Menurut saya utang Indonesia masih dalam kategori wajar. Rasio utang Indonesia terhadap PDB menurut Sri Mulyani dalam harian online Antara News berkisar 29,2%. Mengapa masih dalam kategori wajar? Apabila dibandingkan dengan negara-negara lain di Asia dan dunia rasio utang Indonesia masih masuk ke dalam kategori yang rendah. Jepang salah satu negara maju mempunyai rasio utang lebih dari 200% dari PDBnya. Singapura negara tetangga di kawasan ASEAN memiliki rasio utang lebih dari 100%. Oleh sebab itu rasio utang yang besar tidak dapat menjadi indikator kegagalan bagi suatu negara di dalam mengelola ekonominya. Apalagi Indonesia memiliki tingkat rasio yang jauh lebih rendah dibandingkan negara tersebut.

Logika pikir saya sederhana. Memiliki utang bukanlah sebuah dosa besar bagi sebuah negara. Karena utang sama sekali tidak memiliki citra negatif semasih hutang tersebut dapat dilunasi sesuai dengan jatuh tempo dan lancar dalam hal pembayarannya. Hal ini sama saja dengan kehidupan masyarakat sehari-hari. Sebagai contoh, pelaku usaha berhutang untuk kemajuan usaha yang didirikannya. Secara langsung usaha tersebut akan berkembang dan menghasilkan keuntungan sehingga utang tersebut dapat diselesaikan dengan baik. Begitupun sebuah negara. Memiliki utang tidak menjadi masalah selagi utang tersebut dipergunakan dalam bidang-bidang yang menguntungkan dan tentunya menyejahterakan rakyat.

Lalu, apakah rasio hutang yang hampir mencapai 30% itu tidak beresiko bagi Indonesia?
Utang tentu memiliki resiko. Namun, besaran resiko tentu sesuai dengan besaran utangnya. Resiko utang 10 juta tentu berbeda dengan resiko utang 1 juta. Seperti yang sudah saya paparkan diatas rasio hutang Indonesia masih tergolong sangat rendah. Tentu resiko hutangnya pun rendah.

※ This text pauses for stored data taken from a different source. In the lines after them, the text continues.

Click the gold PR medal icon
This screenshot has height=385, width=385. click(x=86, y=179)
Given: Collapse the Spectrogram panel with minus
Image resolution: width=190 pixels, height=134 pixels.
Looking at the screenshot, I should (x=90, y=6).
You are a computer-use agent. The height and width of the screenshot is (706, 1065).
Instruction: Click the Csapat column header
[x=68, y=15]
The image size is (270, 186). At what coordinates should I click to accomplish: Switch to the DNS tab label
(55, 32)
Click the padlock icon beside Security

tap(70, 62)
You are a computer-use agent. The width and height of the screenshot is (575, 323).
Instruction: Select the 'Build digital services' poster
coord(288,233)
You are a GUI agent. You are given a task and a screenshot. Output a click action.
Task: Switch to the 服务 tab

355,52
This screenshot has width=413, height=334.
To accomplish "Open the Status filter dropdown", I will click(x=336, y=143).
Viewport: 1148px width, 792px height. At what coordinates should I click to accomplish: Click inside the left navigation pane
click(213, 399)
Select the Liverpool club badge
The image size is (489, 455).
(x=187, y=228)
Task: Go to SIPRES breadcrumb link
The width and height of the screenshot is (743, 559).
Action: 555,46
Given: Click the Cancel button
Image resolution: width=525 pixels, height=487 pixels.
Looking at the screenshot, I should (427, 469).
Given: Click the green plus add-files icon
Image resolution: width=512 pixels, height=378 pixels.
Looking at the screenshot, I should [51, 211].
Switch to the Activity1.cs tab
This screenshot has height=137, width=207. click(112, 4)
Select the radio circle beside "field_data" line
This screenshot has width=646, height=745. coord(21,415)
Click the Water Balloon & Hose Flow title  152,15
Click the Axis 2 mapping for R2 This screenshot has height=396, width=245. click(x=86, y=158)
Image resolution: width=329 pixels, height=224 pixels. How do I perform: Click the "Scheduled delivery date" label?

Rasio utang Indonesia 29,2% itu berarti apabila PDB Indonesia Rp.10.000.000 maka utangnya hanya Rp.2.920.000. Dapat dibayangkan dengan akal sehat maka jumlah tersebut masih dalam kategori wajar dan aman.

Apakah dengan rasio hutang hampir 30% tidak mengubah iklim investasi menjadi buruk?
Tentu saja tidak. Secara sederhana dapat digambarkan seperti seseorang yang hendak berutang dalam membeli rumah dan sebagainya. Apabila pembayaran dilakukan secara lancar dan tidak ada tunggakan yang terjadi tentu pihak pemberi utang akan percaya. Inilah yang disebut dengan trust. Bahkan dengan kepercayaan tersebut pemberi utang masih menawarkan pinjaman yang lebih besar dari sebelumnya apabila dirasa masih sesuai dengan kemampuannya. Begitupun dengan Indonesia, seberapa besar pun utang Indonesia tentu tidak menjadi masalah apabila utang tersebut masih dapat ditangani dengan baik. Tentu ini akan menjadi daya tarik sendiri bagi investor yang menganggap bahwa Indonesia merupakan sebuah negara yang dapat dipercaya sebagai tempat investasi. Dengan demikian rasio hutang tidak ada hubungannya dengan iklim investasi di suatu negara. Dengan syarat utang tersebut masih dapat dipertanggungjawabkan dan diatasi dengan baik.

Di akhir artikel ini saya ingin menekankan bahwa utang yang besar bukan menjadi indikator kegagalan ekonomi suatu negara. Selagi utang tersebut dapat dimanfaat semaksimal mungkin secara ekonomi maka tidak ada yang perlu diperdebatkan. Tentu jika hal ini terjadi, pertumbuhan ekonomi akan terus meningkat.